Easter Bunny Funfetti Ice Cream (Print Version)

# Ingredients:

→ Main Ingredients

01 - 2 cups heavy whipping cream
02 - 1 can (14 oz) sweetened condensed milk
03 - 1/2 cup dry Funfetti cake mix (heat-treated*)
04 - 1 tsp vanilla extract
05 - 1/4 cup pastel rainbow sprinkles
06 - 1/2 cup mini chocolate eggs (chopped)
07 - 1/2 cup Funfetti cake or vanilla cake pieces (store-bought or homemade)

# Instructions:

01 - In a large bowl, beat the heavy whipping cream until stiff peaks form.
02 - In a separate bowl, whisk together the condensed milk, vanilla extract, and heat-treated cake mix until smooth.
03 - Gently fold the whipped cream into the condensed milk mixture until combined.
04 - Stir in the sprinkles, chopped mini chocolate eggs, and cake pieces.
05 - Pour the mixture into a loaf pan or freezer-safe container.

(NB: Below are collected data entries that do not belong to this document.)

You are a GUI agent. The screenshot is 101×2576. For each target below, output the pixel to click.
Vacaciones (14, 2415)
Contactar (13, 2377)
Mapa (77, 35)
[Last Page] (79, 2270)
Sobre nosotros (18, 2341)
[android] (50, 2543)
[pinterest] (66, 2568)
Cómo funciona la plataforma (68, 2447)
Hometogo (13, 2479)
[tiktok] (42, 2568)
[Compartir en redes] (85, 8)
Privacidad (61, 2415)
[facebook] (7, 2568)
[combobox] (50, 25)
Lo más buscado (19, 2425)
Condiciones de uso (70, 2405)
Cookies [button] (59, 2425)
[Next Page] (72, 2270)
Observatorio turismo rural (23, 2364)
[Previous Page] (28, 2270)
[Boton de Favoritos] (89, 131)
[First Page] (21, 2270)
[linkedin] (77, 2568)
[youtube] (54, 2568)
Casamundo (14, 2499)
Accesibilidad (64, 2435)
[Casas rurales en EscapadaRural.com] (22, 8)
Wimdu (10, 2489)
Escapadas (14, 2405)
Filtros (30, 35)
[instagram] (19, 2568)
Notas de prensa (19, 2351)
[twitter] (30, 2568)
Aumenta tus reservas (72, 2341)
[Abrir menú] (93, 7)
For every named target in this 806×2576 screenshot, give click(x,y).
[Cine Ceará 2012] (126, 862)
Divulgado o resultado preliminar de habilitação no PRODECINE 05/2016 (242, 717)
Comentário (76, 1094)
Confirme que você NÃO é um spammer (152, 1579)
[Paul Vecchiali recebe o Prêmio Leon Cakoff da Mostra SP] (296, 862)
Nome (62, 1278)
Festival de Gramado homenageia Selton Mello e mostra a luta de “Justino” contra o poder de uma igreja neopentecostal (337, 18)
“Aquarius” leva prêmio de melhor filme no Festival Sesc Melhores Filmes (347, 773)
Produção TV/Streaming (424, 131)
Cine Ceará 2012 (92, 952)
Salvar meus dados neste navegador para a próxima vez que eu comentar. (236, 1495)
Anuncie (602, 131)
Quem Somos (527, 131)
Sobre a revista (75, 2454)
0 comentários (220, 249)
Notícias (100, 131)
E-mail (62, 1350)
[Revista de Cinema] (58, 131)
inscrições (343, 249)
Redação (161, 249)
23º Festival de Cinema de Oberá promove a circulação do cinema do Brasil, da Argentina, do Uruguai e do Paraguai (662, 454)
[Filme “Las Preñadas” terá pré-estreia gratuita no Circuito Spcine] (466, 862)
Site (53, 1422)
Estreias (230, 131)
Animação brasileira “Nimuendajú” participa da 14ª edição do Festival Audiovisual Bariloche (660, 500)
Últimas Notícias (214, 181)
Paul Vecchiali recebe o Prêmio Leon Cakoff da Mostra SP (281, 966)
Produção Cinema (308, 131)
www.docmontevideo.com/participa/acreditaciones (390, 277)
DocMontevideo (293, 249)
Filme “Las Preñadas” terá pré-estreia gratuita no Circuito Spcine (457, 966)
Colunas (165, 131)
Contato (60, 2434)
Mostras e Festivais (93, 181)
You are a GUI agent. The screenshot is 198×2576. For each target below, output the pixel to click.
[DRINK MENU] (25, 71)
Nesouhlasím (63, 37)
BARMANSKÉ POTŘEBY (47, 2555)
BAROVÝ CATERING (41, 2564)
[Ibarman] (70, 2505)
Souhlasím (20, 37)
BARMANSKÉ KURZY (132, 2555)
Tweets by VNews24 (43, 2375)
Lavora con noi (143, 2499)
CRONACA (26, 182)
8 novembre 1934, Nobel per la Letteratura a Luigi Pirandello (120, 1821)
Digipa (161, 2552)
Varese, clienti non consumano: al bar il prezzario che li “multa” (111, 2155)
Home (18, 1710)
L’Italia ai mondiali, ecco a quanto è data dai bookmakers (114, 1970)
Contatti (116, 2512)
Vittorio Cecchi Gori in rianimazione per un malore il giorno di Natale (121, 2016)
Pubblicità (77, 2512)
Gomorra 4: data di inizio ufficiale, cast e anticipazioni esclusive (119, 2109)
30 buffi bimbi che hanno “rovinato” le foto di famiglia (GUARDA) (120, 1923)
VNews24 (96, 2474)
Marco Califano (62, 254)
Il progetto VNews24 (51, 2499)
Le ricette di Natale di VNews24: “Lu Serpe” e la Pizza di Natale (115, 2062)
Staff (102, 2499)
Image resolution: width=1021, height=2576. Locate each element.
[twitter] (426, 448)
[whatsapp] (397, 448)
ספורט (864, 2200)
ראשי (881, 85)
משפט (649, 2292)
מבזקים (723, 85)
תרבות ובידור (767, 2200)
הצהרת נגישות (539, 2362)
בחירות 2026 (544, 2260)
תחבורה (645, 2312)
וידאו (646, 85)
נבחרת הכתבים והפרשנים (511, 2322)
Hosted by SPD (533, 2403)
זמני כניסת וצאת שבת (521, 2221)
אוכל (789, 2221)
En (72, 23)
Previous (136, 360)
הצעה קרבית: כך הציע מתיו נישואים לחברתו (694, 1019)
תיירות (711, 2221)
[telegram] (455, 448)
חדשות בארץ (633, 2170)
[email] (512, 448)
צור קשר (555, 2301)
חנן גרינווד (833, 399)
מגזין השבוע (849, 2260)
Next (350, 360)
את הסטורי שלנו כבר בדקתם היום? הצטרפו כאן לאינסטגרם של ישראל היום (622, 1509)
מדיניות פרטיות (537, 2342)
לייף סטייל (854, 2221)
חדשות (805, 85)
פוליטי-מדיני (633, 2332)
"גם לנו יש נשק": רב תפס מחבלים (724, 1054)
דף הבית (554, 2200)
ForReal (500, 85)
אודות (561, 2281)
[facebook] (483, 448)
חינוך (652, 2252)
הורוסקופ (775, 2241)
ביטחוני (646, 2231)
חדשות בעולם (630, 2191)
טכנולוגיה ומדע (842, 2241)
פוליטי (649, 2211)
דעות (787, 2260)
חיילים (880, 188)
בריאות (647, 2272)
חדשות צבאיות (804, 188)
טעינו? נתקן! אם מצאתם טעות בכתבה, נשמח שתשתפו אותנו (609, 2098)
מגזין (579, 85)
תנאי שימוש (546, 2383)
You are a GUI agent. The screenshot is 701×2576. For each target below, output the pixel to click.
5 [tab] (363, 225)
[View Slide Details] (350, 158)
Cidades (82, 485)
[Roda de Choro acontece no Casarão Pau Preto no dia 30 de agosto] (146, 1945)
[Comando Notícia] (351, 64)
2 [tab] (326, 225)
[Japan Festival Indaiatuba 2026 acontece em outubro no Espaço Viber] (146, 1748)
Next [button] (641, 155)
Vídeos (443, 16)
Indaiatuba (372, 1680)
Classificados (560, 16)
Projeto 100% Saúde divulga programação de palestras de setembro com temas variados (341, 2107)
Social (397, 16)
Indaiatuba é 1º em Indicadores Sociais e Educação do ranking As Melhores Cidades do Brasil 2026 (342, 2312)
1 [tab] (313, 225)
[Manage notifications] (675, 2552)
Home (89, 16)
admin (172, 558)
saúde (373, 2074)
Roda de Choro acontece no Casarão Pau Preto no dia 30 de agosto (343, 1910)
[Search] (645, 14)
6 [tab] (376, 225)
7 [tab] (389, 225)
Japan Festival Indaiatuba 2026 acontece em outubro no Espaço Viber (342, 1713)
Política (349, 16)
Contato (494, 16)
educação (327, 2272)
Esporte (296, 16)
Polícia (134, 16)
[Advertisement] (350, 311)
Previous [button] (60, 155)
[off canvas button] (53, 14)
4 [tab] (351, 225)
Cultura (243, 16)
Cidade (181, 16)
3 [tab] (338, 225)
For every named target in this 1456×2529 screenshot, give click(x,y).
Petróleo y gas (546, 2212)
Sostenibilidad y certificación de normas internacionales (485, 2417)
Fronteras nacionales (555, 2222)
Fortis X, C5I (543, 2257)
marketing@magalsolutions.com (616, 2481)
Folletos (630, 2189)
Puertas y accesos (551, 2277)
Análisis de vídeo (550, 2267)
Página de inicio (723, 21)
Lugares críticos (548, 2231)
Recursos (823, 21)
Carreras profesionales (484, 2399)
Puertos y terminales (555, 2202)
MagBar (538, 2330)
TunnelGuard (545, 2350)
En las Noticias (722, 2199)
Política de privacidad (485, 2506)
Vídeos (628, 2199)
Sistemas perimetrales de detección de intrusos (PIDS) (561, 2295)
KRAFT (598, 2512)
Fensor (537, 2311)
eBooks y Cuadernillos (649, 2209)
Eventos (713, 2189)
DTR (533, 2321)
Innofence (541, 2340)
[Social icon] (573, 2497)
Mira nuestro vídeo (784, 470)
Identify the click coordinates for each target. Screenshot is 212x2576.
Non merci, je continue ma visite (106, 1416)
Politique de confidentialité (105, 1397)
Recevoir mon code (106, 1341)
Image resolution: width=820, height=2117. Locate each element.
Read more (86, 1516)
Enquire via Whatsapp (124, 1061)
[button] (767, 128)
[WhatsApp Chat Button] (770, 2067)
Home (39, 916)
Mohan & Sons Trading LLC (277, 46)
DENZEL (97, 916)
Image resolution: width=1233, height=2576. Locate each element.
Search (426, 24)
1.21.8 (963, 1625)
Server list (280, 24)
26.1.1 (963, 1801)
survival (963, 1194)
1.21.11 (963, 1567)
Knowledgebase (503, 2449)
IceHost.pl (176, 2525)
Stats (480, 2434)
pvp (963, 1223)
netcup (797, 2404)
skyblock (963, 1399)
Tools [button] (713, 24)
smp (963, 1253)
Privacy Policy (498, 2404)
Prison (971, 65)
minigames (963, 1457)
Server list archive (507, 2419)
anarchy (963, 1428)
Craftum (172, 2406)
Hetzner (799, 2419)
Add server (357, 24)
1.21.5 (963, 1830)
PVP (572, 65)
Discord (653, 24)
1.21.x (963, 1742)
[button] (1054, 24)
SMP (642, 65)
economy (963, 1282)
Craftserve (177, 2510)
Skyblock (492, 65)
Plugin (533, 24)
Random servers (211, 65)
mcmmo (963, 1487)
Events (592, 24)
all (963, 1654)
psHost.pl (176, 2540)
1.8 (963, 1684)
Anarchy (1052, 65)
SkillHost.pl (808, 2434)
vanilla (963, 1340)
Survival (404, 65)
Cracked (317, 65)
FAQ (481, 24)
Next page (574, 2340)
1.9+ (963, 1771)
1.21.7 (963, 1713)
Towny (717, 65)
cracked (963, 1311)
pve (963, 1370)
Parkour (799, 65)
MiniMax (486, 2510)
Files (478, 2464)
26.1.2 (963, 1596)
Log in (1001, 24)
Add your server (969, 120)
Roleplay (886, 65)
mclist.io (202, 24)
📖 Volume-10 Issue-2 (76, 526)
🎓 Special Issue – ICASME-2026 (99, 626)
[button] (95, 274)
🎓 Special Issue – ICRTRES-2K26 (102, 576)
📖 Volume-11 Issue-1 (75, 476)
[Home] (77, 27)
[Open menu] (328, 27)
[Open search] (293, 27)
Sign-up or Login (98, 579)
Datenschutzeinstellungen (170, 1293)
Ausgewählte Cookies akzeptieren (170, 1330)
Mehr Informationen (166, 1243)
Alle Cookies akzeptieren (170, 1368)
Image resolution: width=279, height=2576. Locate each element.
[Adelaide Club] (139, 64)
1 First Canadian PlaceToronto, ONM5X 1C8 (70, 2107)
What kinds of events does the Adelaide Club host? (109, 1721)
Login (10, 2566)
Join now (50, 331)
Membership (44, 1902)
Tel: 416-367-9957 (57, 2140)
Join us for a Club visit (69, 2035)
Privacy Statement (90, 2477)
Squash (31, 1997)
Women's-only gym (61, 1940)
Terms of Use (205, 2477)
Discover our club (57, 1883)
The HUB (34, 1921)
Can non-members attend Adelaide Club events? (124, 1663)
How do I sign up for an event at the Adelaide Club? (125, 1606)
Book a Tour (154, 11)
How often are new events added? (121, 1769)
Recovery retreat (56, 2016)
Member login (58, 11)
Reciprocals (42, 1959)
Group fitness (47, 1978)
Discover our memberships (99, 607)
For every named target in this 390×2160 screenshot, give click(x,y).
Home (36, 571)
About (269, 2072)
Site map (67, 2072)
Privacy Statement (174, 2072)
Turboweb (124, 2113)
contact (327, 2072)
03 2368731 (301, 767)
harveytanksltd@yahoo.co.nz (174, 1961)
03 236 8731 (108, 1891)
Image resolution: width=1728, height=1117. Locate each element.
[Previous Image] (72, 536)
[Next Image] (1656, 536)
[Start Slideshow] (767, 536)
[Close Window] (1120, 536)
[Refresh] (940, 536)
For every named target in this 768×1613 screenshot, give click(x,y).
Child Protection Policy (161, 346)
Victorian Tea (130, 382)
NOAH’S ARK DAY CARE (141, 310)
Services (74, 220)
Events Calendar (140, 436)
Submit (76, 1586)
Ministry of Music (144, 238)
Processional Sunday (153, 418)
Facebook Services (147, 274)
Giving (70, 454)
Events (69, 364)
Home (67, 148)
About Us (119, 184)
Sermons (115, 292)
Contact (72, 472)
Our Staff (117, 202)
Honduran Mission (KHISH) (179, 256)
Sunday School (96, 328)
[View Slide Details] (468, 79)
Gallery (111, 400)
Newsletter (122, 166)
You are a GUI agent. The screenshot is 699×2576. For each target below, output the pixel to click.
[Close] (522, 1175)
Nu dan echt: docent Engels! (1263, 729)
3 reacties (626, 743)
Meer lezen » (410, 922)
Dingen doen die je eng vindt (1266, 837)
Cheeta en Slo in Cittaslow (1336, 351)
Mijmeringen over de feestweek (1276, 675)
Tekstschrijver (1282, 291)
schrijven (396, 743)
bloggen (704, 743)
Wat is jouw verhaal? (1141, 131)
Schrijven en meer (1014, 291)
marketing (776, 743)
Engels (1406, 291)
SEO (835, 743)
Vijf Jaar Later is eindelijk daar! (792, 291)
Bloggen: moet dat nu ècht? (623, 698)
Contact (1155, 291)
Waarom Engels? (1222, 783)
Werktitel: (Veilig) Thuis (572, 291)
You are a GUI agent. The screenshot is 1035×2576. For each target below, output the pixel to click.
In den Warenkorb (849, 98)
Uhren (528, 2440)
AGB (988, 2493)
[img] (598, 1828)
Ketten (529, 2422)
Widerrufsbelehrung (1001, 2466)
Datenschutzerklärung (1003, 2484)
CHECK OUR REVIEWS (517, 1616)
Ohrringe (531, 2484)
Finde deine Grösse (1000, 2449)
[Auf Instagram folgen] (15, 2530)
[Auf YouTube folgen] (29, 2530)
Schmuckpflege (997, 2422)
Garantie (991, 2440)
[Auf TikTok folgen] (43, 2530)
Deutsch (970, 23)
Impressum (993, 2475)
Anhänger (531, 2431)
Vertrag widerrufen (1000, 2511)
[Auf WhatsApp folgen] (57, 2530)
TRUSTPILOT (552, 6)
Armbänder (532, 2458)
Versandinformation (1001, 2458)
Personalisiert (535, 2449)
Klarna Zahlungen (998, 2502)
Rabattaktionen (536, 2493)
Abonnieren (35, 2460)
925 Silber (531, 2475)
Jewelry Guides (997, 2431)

Cover and freeze for at least 6 hours or overnight.
06 - Scoop into cones, cups, or bunny-shaped dishes and enjoy!

# Notes:

01 - To heat-treat the cake mix: Microwave the dry cake mix in 30-second intervals, stirring between each, until it reaches 165°F to kill any bacteria.
02 - This no-churn ice cream can be stored in the freezer for up to 2 weeks in an airtight container.
03 - For best scooping, let the ice cream sit at room temperature for 5-10 minutes before serving.